Des juristes ont travaillé tard dans la nuit de vendredi à samedi à un projet de « pacte mondial pour l’environnement », qui doit être remis samedi, à la clôture de la réunion, au président français Emmanuel Macron.

L’objectif est de le transformer en traité international affirmant de grands principes en matière d’environnement, comme ceux du pollueur-payeur, de la non-régression du droit, de l’accès à la justice, le principe de réparation ou celui de précaution.

Ses promoteurs souhaitent ainsi en faire un texte opposable aux États, que l’on pourrait invoquer contre les États, à la différence des textes internationaux actuels sur l’environnement qui, comme la Déclaration de Rio de 1992, sont purement déclaratifs.

Ce « troisième pacte », après celui sur les droits civils et politiques et celui sur les droits économiques, sociaux et culturels, adoptés en 1966, « reconnaîtra pour la première fois les droits de l’environnement », a souligné M. Fabius, aujourd’hui président du Conseil constitutionnel français.

« Maintenant se lève grâce à vous une nouvelle mobilisation […] pour donner ce cadre juridique qui nous facilitera la tâche » pour affronter les enjeux de long terme, a relevé Nicolas Hulot, militant écologiste devenu ministre.

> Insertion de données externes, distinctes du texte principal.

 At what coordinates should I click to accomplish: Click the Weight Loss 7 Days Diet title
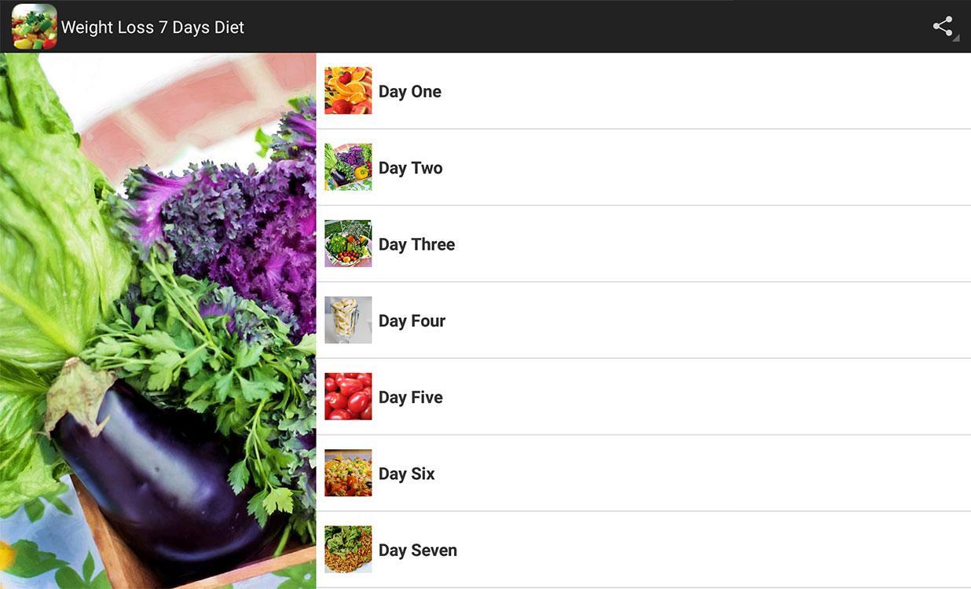152,27
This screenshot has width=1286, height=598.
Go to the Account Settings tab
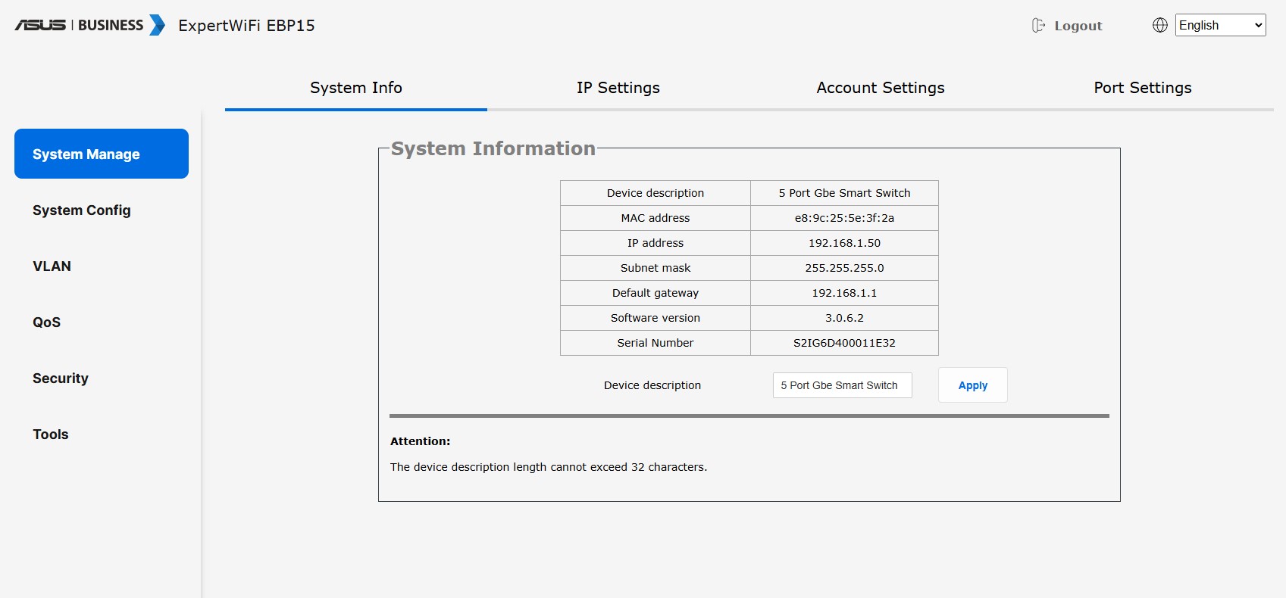pos(880,88)
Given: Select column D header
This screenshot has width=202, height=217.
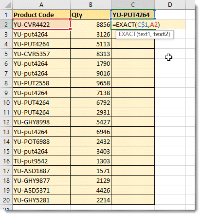Looking at the screenshot, I should [x=170, y=4].
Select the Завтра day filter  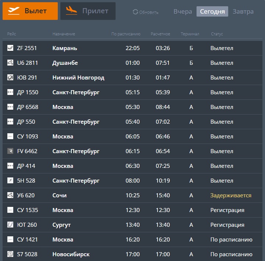click(243, 11)
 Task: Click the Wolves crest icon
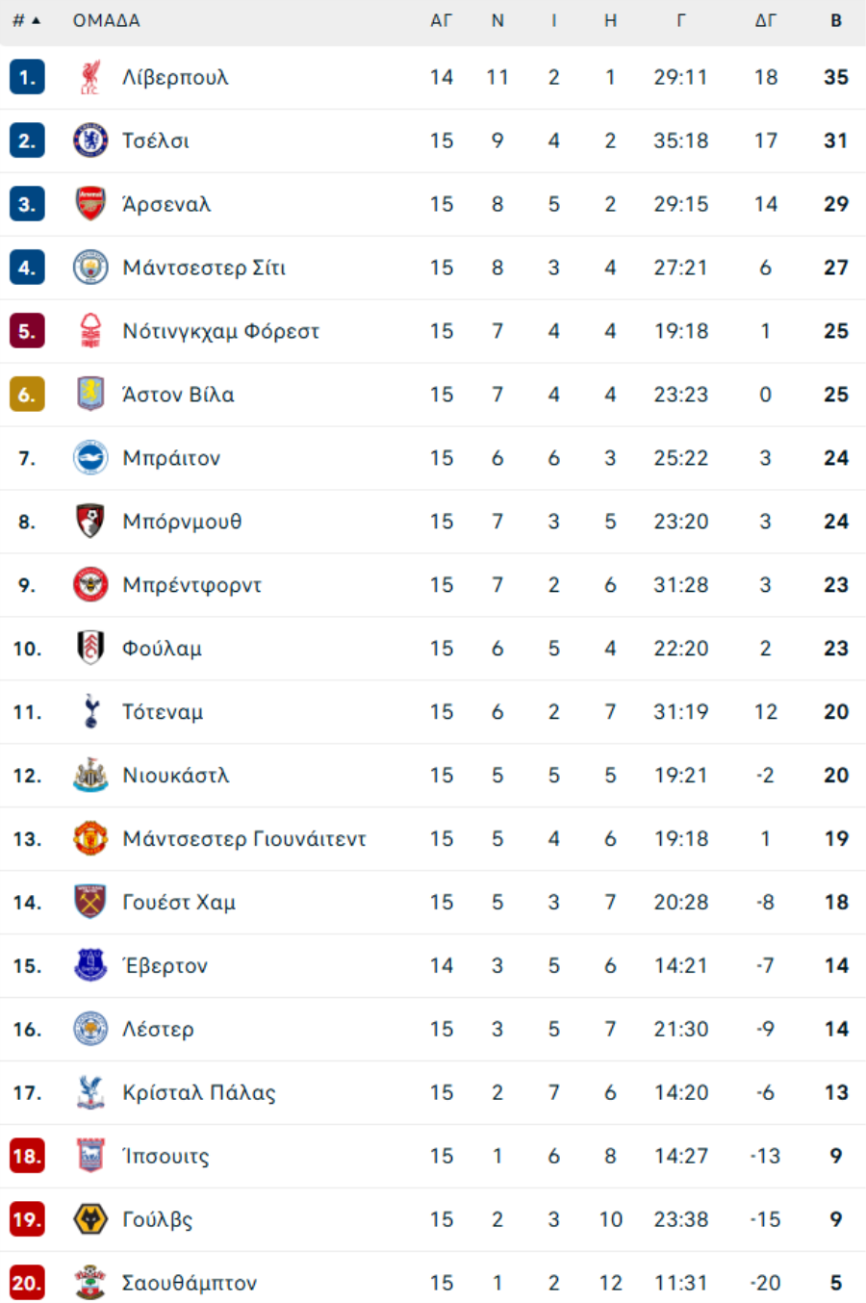90,1220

Il a assuré que le ministre français des Affaires étrangères, Jean-Yves Le Drian, avait décidé de mobiliser « prioritairement la diplomatie française sur ce sujet-là ».

Arnold Schwarzenegger, fondateur de l’organisation R20 qui regroupe des gouvernements régionaux, doit lui aussi apporter son soutien au projet de pacte dans l’après-midi.